* _Dataset records_
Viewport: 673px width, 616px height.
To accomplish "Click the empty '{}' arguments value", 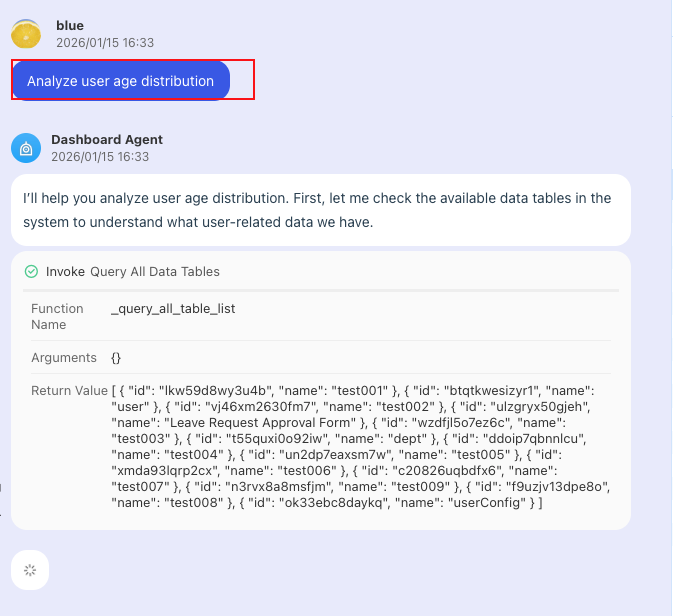I will point(116,357).
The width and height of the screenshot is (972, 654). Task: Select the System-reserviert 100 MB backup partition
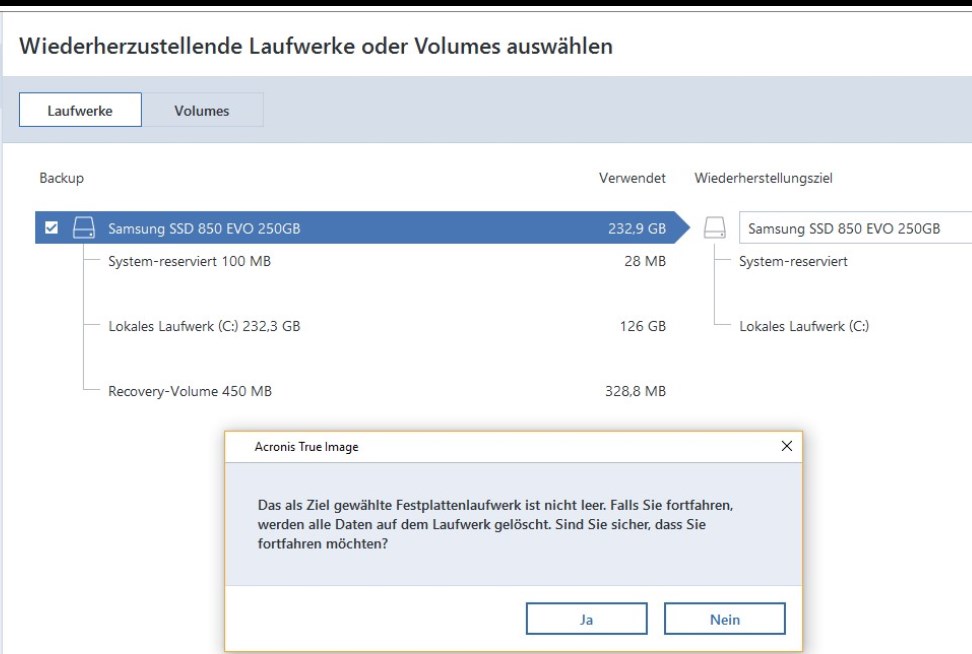tap(189, 262)
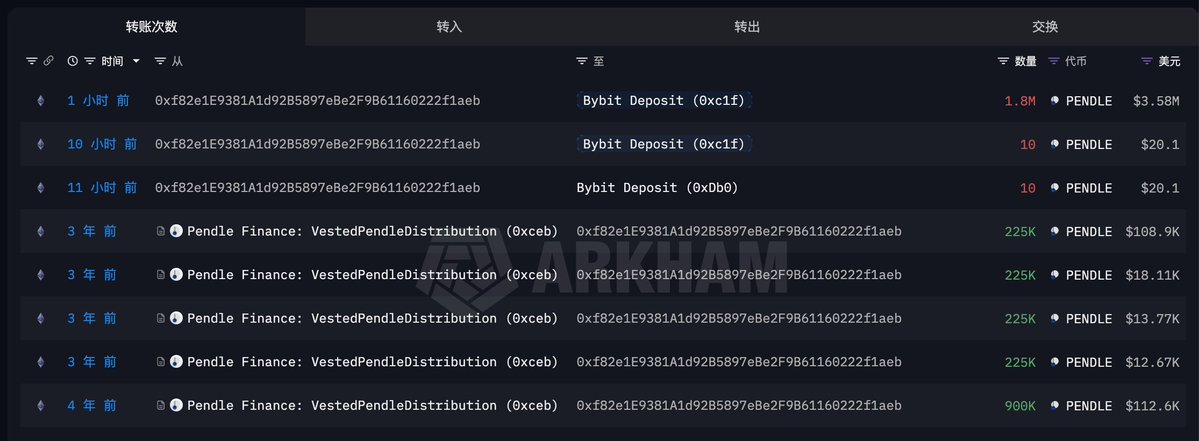
Task: Open the Bybit Deposit (0xDb0) address link
Action: [658, 188]
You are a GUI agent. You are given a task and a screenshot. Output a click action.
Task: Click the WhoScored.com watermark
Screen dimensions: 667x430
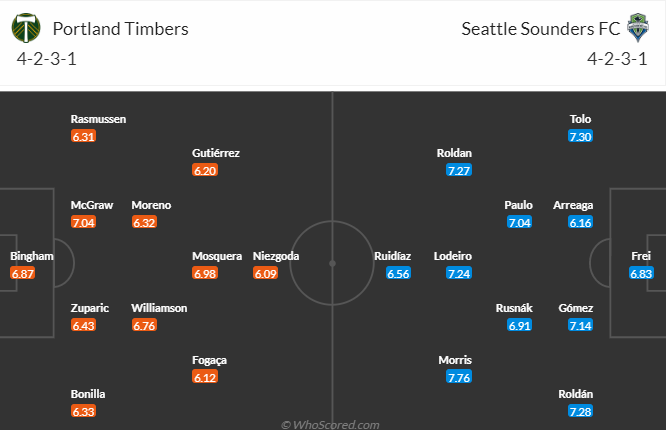click(x=330, y=424)
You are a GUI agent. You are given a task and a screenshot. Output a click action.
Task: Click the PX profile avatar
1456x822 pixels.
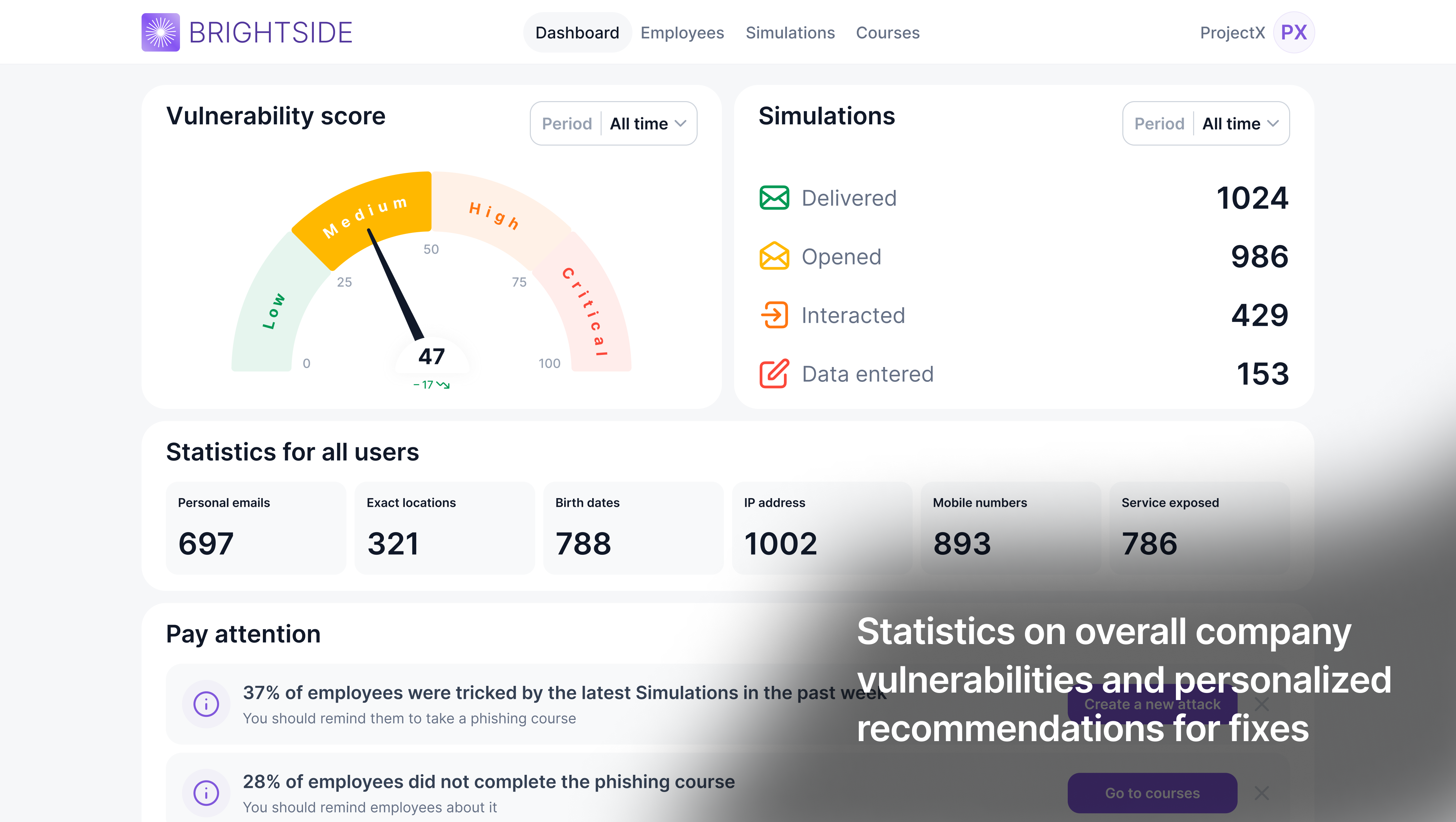[1293, 32]
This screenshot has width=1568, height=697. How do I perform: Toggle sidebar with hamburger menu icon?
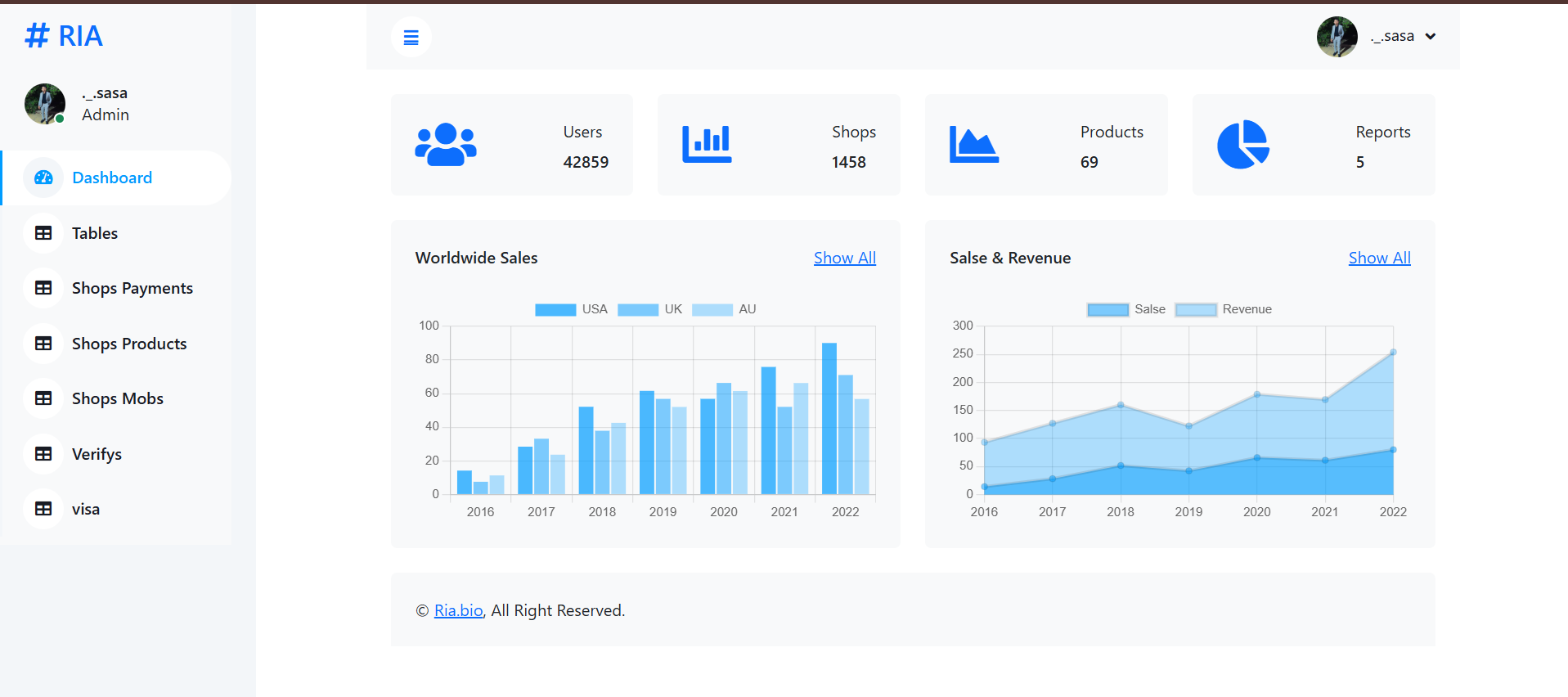click(x=411, y=37)
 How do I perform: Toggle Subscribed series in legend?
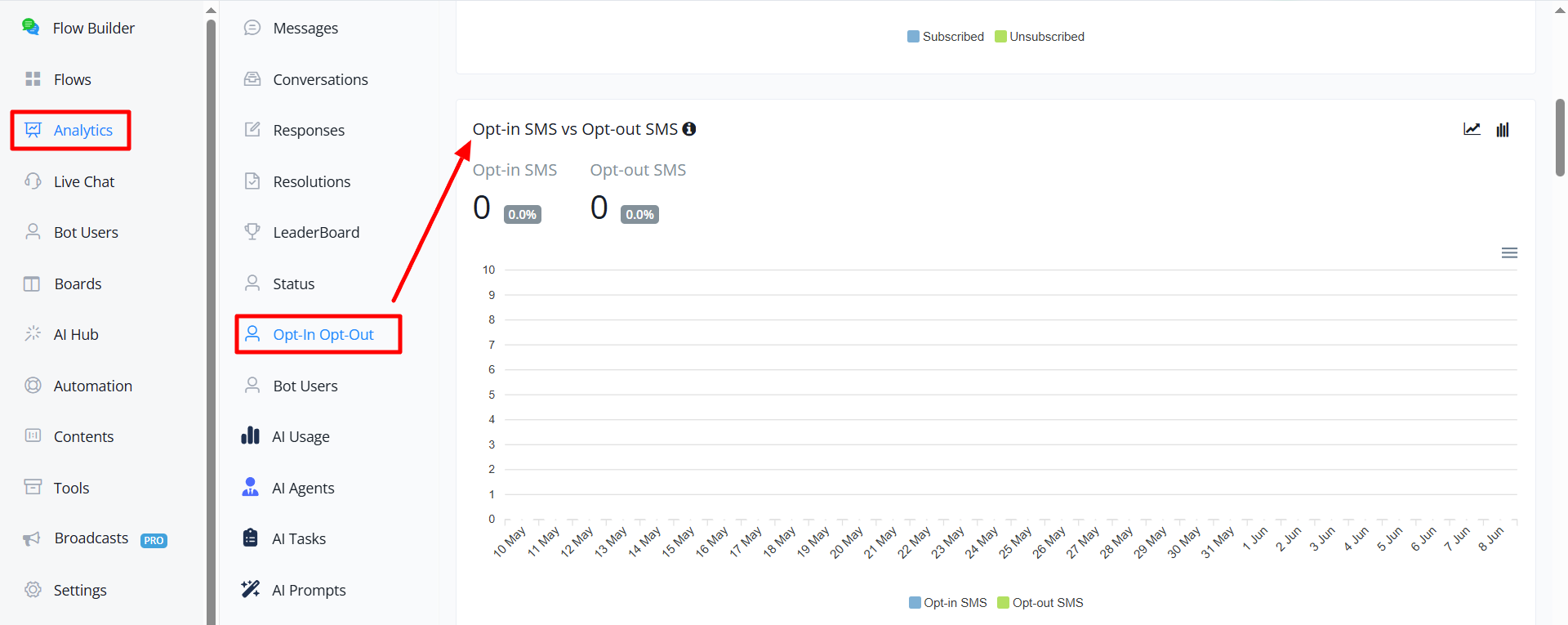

* _Task requirements_
Could you repeat exactly the lines from the one containing "Task: Click the PX profile avatar" to the last line of the records, both included, and leave out every picture?

* _Your response_
Task: Click the PX profile avatar
1456x822 pixels.
[1293, 32]
This screenshot has width=1568, height=697. How do I perform: Toggle sidebar with hamburger menu icon?
click(x=411, y=37)
 How do I perform: Toggle Subscribed series in legend?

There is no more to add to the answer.